#### EXERCISE INSTRUCTIONS:
Reproduce the following records line for line, with no changes.

--- Begin MATERIAL FOR THE TASK ---

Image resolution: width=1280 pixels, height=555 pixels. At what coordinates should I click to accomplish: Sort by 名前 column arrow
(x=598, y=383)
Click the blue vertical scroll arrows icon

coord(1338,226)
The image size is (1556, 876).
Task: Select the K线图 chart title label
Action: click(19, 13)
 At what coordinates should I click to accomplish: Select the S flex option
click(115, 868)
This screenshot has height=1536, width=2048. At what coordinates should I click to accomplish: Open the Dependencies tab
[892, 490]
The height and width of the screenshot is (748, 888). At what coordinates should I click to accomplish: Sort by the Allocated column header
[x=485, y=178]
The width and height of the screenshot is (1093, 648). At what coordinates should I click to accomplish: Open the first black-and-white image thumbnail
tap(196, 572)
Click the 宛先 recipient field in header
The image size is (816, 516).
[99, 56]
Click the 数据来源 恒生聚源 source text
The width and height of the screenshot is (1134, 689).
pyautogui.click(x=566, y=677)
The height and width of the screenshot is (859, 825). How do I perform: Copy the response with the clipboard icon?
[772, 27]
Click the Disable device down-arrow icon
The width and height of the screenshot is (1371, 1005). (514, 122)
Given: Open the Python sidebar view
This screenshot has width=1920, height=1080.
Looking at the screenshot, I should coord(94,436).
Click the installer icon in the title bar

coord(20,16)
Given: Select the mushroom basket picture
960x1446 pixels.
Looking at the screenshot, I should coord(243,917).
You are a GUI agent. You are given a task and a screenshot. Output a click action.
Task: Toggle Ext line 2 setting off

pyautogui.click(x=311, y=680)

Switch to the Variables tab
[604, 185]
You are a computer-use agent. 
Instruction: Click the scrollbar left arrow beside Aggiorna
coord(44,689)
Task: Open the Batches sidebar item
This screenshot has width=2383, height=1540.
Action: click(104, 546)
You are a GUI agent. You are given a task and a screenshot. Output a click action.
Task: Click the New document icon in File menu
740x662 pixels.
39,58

--- End MATERIAL FOR THE TASK ---

#### FINAL ANSWER:
Image resolution: width=1280 pixels, height=555 pixels. At what coordinates should I click to accomplish: Sort by 名前 column arrow
(x=598, y=383)
Click the blue vertical scroll arrows icon

coord(1338,226)
The image size is (1556, 876).
Task: Select the K线图 chart title label
Action: click(19, 13)
 At what coordinates should I click to accomplish: Select the S flex option
click(115, 868)
This screenshot has height=1536, width=2048. At what coordinates should I click to accomplish: Open the Dependencies tab
[892, 490]
The height and width of the screenshot is (748, 888). At what coordinates should I click to accomplish: Sort by the Allocated column header
[x=485, y=178]
The width and height of the screenshot is (1093, 648). At what coordinates should I click to accomplish: Open the first black-and-white image thumbnail
tap(196, 572)
Click the 宛先 recipient field in header
The image size is (816, 516).
[99, 56]
Click the 数据来源 恒生聚源 source text
The width and height of the screenshot is (1134, 689).
pyautogui.click(x=566, y=677)
The height and width of the screenshot is (859, 825). How do I perform: Copy the response with the clipboard icon?
[772, 27]
Click the Disable device down-arrow icon
The width and height of the screenshot is (1371, 1005). (514, 122)
Given: Open the Python sidebar view
This screenshot has width=1920, height=1080.
Looking at the screenshot, I should coord(94,436).
Click the installer icon in the title bar

coord(20,16)
Given: Select the mushroom basket picture
960x1446 pixels.
Looking at the screenshot, I should coord(243,917).
You are a GUI agent. You are given a task and a screenshot. Output a click action.
Task: Toggle Ext line 2 setting off

pyautogui.click(x=311, y=680)

Switch to the Variables tab
[604, 185]
You are a computer-use agent. 
Instruction: Click the scrollbar left arrow beside Aggiorna
coord(44,689)
Task: Open the Batches sidebar item
This screenshot has width=2383, height=1540.
Action: click(104, 546)
You are a GUI agent. You are given a task and a screenshot. Output a click action.
Task: Click the New document icon in File menu
740x662 pixels.
39,58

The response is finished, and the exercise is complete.